Ieri, finalmente, Cristofari si é fatto vivo e, a parte polemizzare col nostro quotidiano, é entrato nel merito. Un po’ spiegando, un po’ correggendo il tiro, ha detto che il conferimento dell’incarico a Moscatelli è sì stato formalmente stabilito dal cda, come riportato da Vvox, ma che l’individuazione del professionista è da attribuirsi al direttore generale di Ipab Vicenza, Paolo Rossi. Ancor meglio (si perdoni l’uso testuale delle parole, non sempre scorrevole, ma è una questione di chiarezza dovuta all’intervistato e al lettore, ndr) Cristofari parla così: «… ho desunto che non essendo stato il nostro consiglio a individuarlo fosse stato Zantedeschi. È stato individuato da Rossi. È stato Rossi, cui è venuto in mente di fare il nome di Moscatelli. Semplicemente perché aveva saputo che si era occupato di una questione di appalti in precedenza. Io quando sono andato all’Ipab l’ho trovato lì.
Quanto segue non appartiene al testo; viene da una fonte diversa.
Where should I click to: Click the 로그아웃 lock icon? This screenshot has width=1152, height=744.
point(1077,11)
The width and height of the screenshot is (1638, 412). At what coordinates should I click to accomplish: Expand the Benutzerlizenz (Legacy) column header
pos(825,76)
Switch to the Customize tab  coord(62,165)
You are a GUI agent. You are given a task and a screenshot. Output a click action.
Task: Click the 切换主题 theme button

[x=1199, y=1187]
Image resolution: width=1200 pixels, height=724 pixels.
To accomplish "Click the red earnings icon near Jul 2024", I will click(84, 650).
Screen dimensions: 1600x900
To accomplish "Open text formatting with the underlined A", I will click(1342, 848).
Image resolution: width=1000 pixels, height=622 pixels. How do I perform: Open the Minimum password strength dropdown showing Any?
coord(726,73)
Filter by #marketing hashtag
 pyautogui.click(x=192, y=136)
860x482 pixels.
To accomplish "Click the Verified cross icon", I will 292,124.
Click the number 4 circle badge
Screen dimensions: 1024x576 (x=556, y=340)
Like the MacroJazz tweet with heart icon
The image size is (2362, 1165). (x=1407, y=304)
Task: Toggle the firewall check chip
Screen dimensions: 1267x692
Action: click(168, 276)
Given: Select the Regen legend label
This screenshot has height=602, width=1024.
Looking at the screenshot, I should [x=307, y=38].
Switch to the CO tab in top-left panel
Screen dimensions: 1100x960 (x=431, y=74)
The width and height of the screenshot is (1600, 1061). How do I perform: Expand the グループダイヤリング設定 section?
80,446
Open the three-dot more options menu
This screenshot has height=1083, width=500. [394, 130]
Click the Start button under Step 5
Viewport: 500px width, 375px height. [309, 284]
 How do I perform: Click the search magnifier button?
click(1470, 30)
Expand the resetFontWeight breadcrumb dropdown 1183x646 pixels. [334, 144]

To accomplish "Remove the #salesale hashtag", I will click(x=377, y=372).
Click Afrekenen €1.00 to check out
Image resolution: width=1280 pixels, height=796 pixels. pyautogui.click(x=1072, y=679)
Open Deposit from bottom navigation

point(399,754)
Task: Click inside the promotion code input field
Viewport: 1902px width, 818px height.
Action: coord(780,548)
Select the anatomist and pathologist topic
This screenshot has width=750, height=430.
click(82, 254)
Non mi sono posto nessun problema perché noi abbiamo come regola di base di non individuare e non nominare professionisti… direttamente o indirettamente riferibili a noi». E ribadisce all’infinito che formalmente l’affidamento degli incarichi di consulenza sia una spettanza del consiglio di amministrazione, che la scelta tecnica é del direttore. Infine, secondo Cristofari «l’individuazione è un atto materiale che non ha un momento formale», perciò alla domanda se ci sia o non ci sia traccia scritta di un tale atto materiale, la sua risposta é lapidaria: «assolutamente no».

Domanda: ma se il consigliere d’amministrazione Cristofari già sapeva del ruolo avuto dal direttore Rossi, perché non l’ha detto subito? E se invece l’ha appreso dopo i servizi di Vvox, non poteva affrettarsi a precisare il suo pensiero, anziché aspettare cinque giorni? Ma soprattutto: poiché la delibera dell’incarico porta anche la sua firma, com’è possibile che al momento delle interviste avute col sottoscritto Cristofari non avesse contezza di quanto anche lui ha votato, in una col relativo pregresso, poco tempo fa in consiglio di amministrazione? E’ stata superficialità, la sua? O citare solo ora il direttore Rossi è un’uscita dell’ultim’ora, fantozzianamente strumentale? Quanto all’iter formale, lungi dal volere impartire lezioni di diritto ad un valente avvocato come Cristofari, la disciplina vigente sancisce che gli incarichi di consulenza, essendo di natura fiduciaria, sono competenza esclusiva del cda sia sul piano sostanziale che formale. Non a caso è il consiglio di amministrazione che li delibera e che ne risponde. Quando invece è il dirigente a conferire un incarico in autonomia, si utilizza uno strumento giuridico diverso, che si chiama determina o determinazione dirigenziale. Che pone in capo al funzionario diversi oneri amministrativi e legali, qualora si palesassero. Ora, se tanto mi dà tanto, stando alla Cristofari’s version verrebbe da chiedersi: quando all’Ipab i dirigenti debbono provvedere ad una determina di incarico, a individuare l’incaricando ci pensa per caso un componente del cda, salvo far formalizzare l’atto al dirigente e dichiarare che la scelta è stata di quest’ultimo?